His black cat Coco comes and starts playing with both. She knows that something intimate is getting done, and she wants to steal the attention. A pair of hours go by, and the movie ends, he playfully presses me into the sofa and gets up on my body, he hugs me and puts his head in my neck. Then he looks at me, and he rubs his soft and red lips with mine, I can't hold myself and I start to kiss him too, what I was waiting finally happened, I caress his black hair, and kiss him passionately, he stands up, takes my hand and helps me stand up, takes my blue jean jacket and send it far from our view.

He takes off my dress and I take off his t-shirt, I can feel his masculinity getting wild, I press my hips against it. He takes my hand and takes me to his bed, he gets up on me and starts kissing my neck, my ears, unties my bra with difficulty, and softly kisses my small upper lady parts, and the part under them. He tries to take off my pants. I stop him, telling him that I'm not ready. He stops but keeps kissing me gently. Then, he whispers in my ear and ask me If I would like to take a look at his masculinity. I cheeky do it. I feel the softness of it rubbing my lips, I caress his abdomen, and kiss it enjoying its texture, he has his eyes closed, he's moaning, and I love that sudden weakness that he shows.

He looks at me for a moment then he takes me and kisses me again. He whispers on my ear, something provocative, I give up. Ah, I am suck a fool. Then I ask him what is he going to do... he says he has protection. I am so excited that I say yes, he gets ready and looks at me with a  naughty smile. He stands up to put a lock in his door... He comes back to me, kisses me, my neck once again and takes both of my legs, I press them against his back and he comes inside me, pressing his crotch against mine, I moan, I'm heated, more than the sun. I beg him to  be more agile, and he does... he puts his head in my shoulder and he moans and access to my insides harder.  He makes me insane, then announces the end of this adventure, the affair it's gone. As a sweet and treacherous deceiver he comes back to me and hugs me putting his arms and hands around my hips, he is out of breath.

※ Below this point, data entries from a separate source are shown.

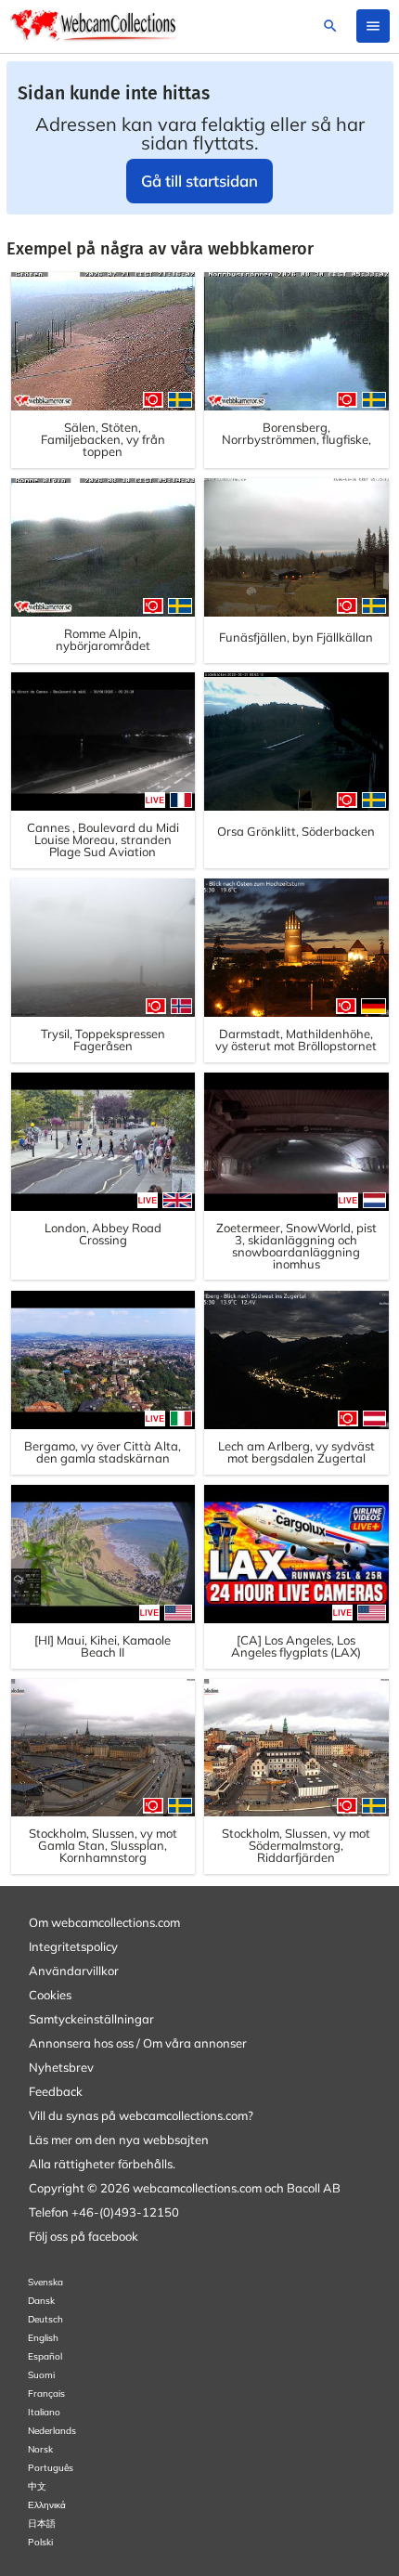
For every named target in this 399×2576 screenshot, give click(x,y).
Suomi (41, 2375)
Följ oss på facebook (83, 2236)
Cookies (50, 1994)
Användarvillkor (74, 1970)
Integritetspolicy (73, 1946)
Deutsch (45, 2319)
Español (45, 2356)
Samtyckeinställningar (91, 2018)
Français (46, 2393)
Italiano (44, 2412)
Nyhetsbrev (61, 2067)
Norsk (40, 2449)
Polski (40, 2542)
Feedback (56, 2091)
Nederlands (52, 2431)
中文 (37, 2486)
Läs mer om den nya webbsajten (119, 2139)
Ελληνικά (47, 2505)
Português (50, 2468)
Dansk (41, 2301)
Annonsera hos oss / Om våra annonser (138, 2043)
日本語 (42, 2523)
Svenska (45, 2282)
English (43, 2338)
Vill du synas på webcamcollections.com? (141, 2115)
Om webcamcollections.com (104, 1922)
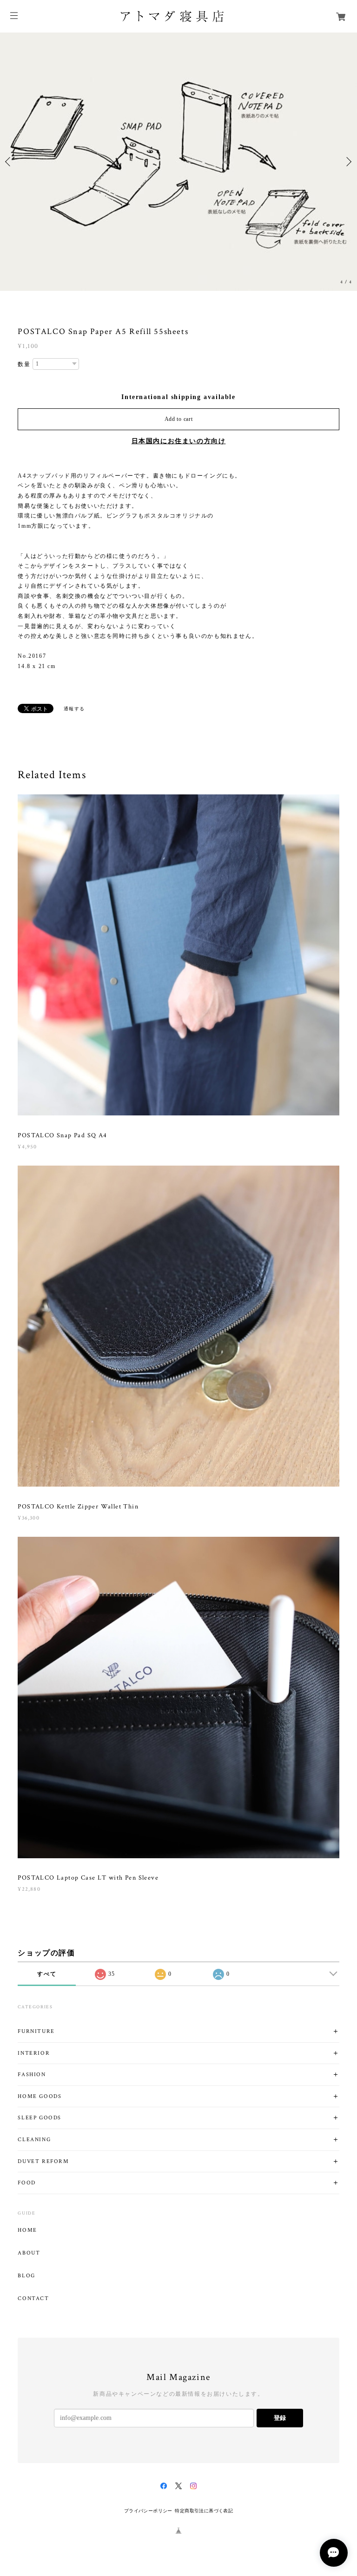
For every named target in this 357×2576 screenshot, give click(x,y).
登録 (280, 2415)
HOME (27, 2228)
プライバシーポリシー (148, 2508)
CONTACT (33, 2296)
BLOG (26, 2273)
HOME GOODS (39, 2094)
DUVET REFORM (43, 2159)
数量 (24, 362)
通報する (74, 706)
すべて (46, 1971)
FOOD (26, 2180)
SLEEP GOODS (39, 2115)
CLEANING (34, 2137)
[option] (178, 161)
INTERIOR (34, 2050)
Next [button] (347, 160)
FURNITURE (36, 2028)
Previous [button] (9, 160)
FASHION (32, 2072)
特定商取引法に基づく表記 (204, 2508)
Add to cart (179, 416)
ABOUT (29, 2251)
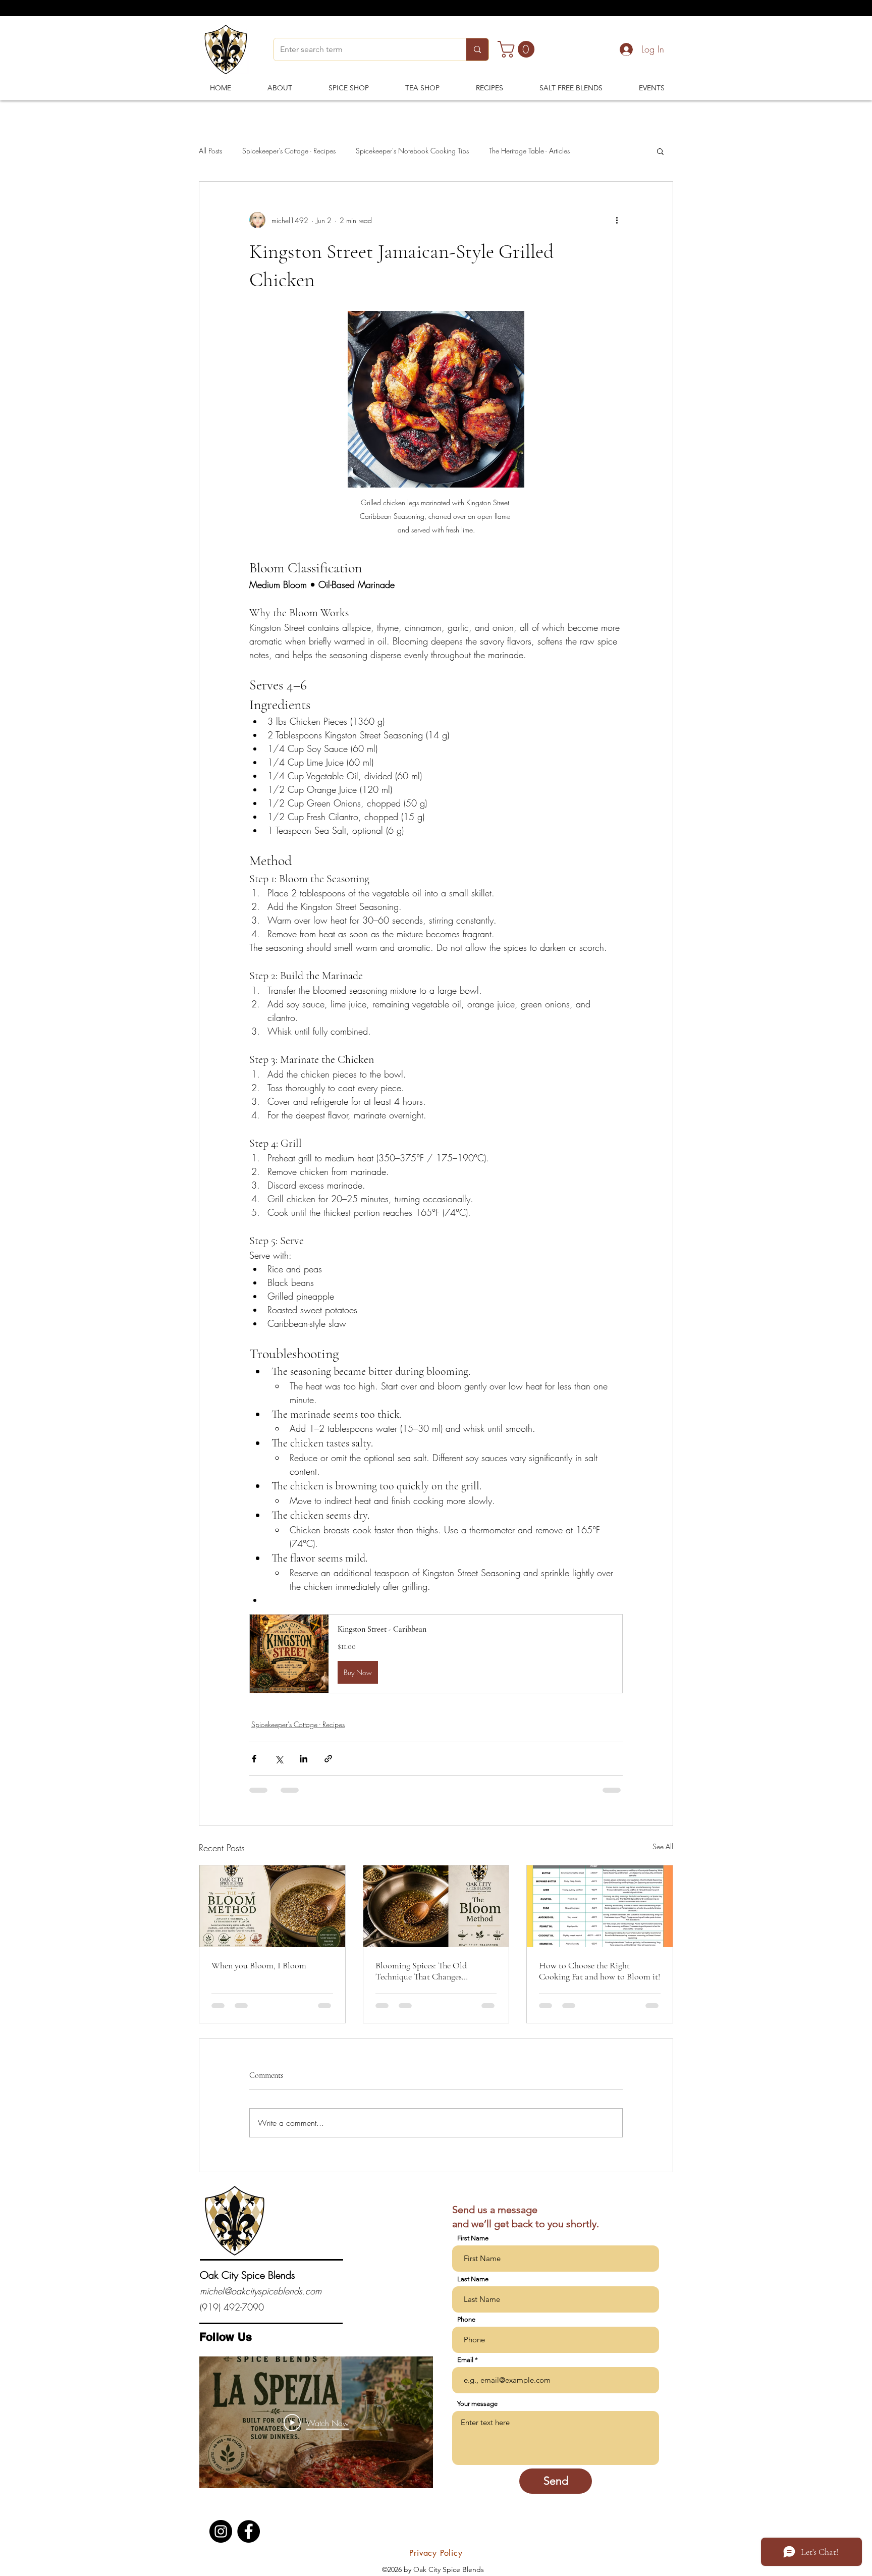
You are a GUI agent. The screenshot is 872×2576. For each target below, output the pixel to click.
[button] (518, 49)
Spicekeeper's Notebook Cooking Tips (412, 150)
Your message (477, 2413)
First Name (472, 2247)
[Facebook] (248, 2541)
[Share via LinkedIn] (303, 1758)
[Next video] (412, 2432)
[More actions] (617, 220)
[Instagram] (220, 2541)
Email (465, 2369)
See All (662, 1846)
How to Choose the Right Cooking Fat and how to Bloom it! (599, 1971)
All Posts (210, 150)
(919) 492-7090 (232, 2317)
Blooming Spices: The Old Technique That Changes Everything (421, 1971)
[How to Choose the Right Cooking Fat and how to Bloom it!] (600, 1906)
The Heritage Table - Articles (529, 150)
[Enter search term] (477, 49)
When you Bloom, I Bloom (258, 1965)
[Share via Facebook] (254, 1758)
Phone (466, 2329)
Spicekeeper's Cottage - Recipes (289, 150)
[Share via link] (328, 1758)
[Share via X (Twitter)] (279, 1758)
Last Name (472, 2288)
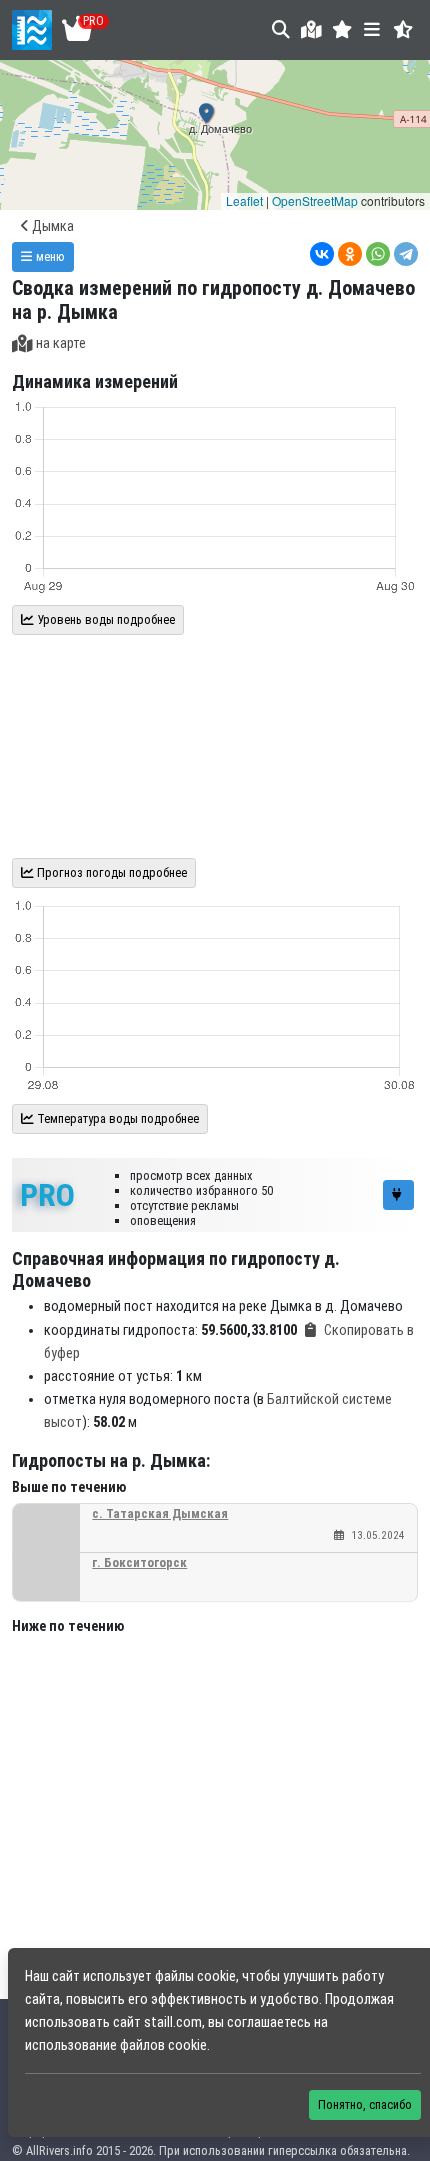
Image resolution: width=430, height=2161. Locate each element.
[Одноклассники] (350, 254)
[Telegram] (406, 254)
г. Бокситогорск (139, 1562)
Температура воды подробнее (116, 1118)
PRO (47, 1195)
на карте (61, 343)
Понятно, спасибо (365, 2104)
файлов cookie (163, 2045)
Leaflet (244, 200)
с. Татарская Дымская (160, 1513)
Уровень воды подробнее (104, 619)
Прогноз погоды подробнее (110, 872)
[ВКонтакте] (322, 254)
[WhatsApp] (378, 254)
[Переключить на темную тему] (403, 29)
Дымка (51, 226)
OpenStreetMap (315, 200)
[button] (342, 29)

It's time to leave. We go out, its dark outside and he drives me home in the dark of the road, and put some music, we know that something happened between us, nobody is going to say anything, we enjoyed our intimacy, he leaves me at home and kisses my lips, will we repeat it? I hope so, but for now, let's just take it as a one night stand.

A month pass by, he doesn't text me again, but I do, and I feel like a fool but I want to see him. What I didn't know was, that this night, when he is sharing his masculinity with my femininity, it's actually a farewell, I am not going to see him again. He says. "F has to say Goodbye to Coco" after spending almost all day with me, after texting me early in the morning to know what I am up to, after trilling me and making my heart beat (even though I was the only one who texted him in the first place...) Saying bye to Coco, was actually saying bye to him. I would rather have read that "I am sorry, I am seeing another person in the same moment I text him, than after he decided to have this very physical farewell.

Then I am here, after I blocked him from everywhere, and made myself insensible to that kind of enchantress... from that wicked man who decided to say bye to me physically than just being honest from the beginning, from that man that one day I will not even remember, because he decided that other girl had more to offer him than I did, but as I am here, I think about this other man, who did decided to see the things that I have to offer, and gave himself the chance of meeting me, to make me more than an affair, but certainly, to make me his love.